Let’s talk about the main differences between the subdomains and subdirectories, and why they’re important for your website.
Now, when it comes to subdirectories, think of them like a file cabinet with different folders.
All the folders are stored in the same cabinet, but they have different info. So, with a subdirectory hierarchy, the root domain URL is followed by the subdirectory.
On the other hand, subdomains are like separate websites with their own content management, analytics, and so on. So, each subdomain has its own domain, and all are on the same level.
Subdomains are often used for blog sites, mobile sites, international websites, eCommerce sites, and different types of forms.
So, subdomains and subdirectories are different because a subdirectory is just another page on a website, whereas a subdomain is like a whole separate website on its own.
And remember, a subdirectory will always be placed after the main domain URL (Brandname.com/blog), while a subdomain will always be placed before the main domain URL (blog.brandname.com).
Hope that clears things up for you!
How Do Subdomains And Subdirectories Affect SEO?
Now, let’s talk about subdomains and subdirectories and how they affect SEO. This is a hot topic in the SEO community.
Some experts believe that subdomains can confuse Google’s crawlers and harm your rankings.
But others say that Google is smart enough to recognize subdomains as extensions of your main domain.
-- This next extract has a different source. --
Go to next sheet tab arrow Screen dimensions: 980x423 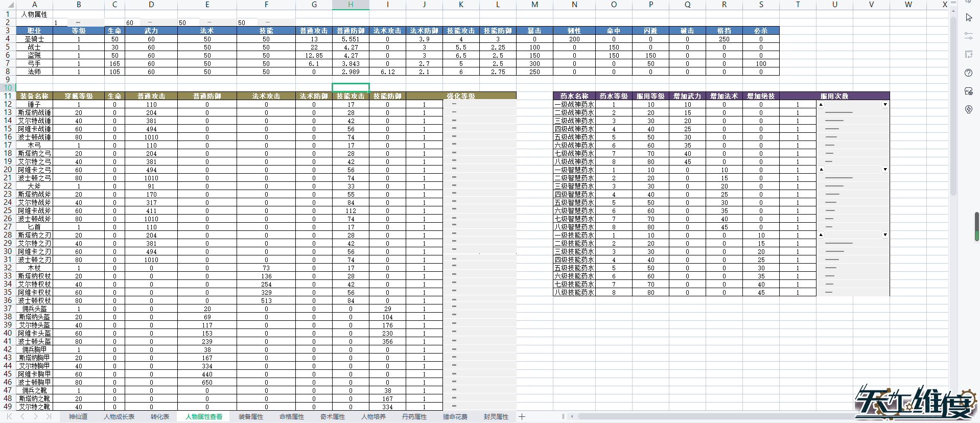36,417
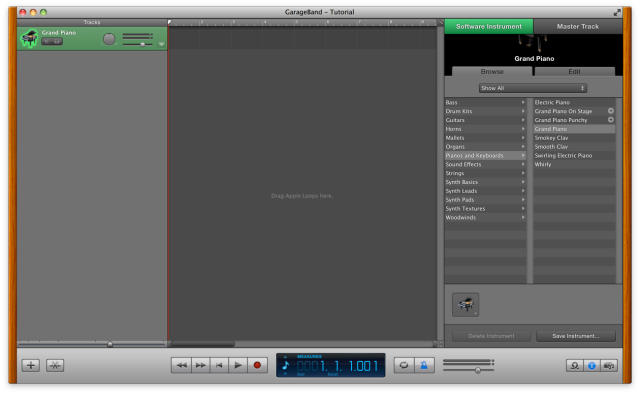The image size is (640, 394).
Task: Click the rewind transport button
Action: [x=181, y=365]
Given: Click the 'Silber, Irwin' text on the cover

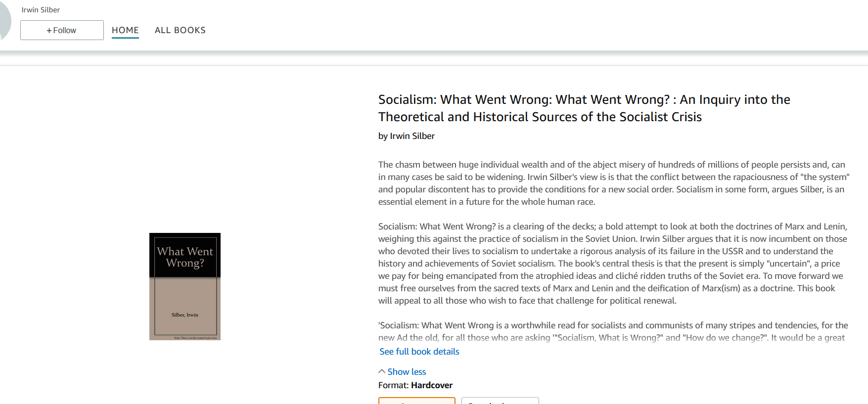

According to Google themselves, subdomains and subdirectories are treated the same way when it comes to crawling, indexing, and ranking.
So, it seems that using Subdomain Vs Subdirectory shouldn’t make a huge impact on your SEO.
However, some SEO pros argue that subdomains don’t share link authority with the root domain, and this can hurt your SEO efforts.
Alternatively, some SEO experts believe that subdomains can improve user experience and engagement rates, leading to better SEO.
So, overall, if you have a large corporation with subdomains serving different purposes, then using subdomains makes sense.
Another benefit of subdomains is building niche authority.
For example, if you want your blog to have its own identity, detached from your primary product or service, using a subdomain is a smart move that can help you achieve that.
However, if your site doesn’t have extensive verticals on your navigation, using subdirectories instead of subdomains may be the way to go. Ultimately, it all depends on your specific situation and goals.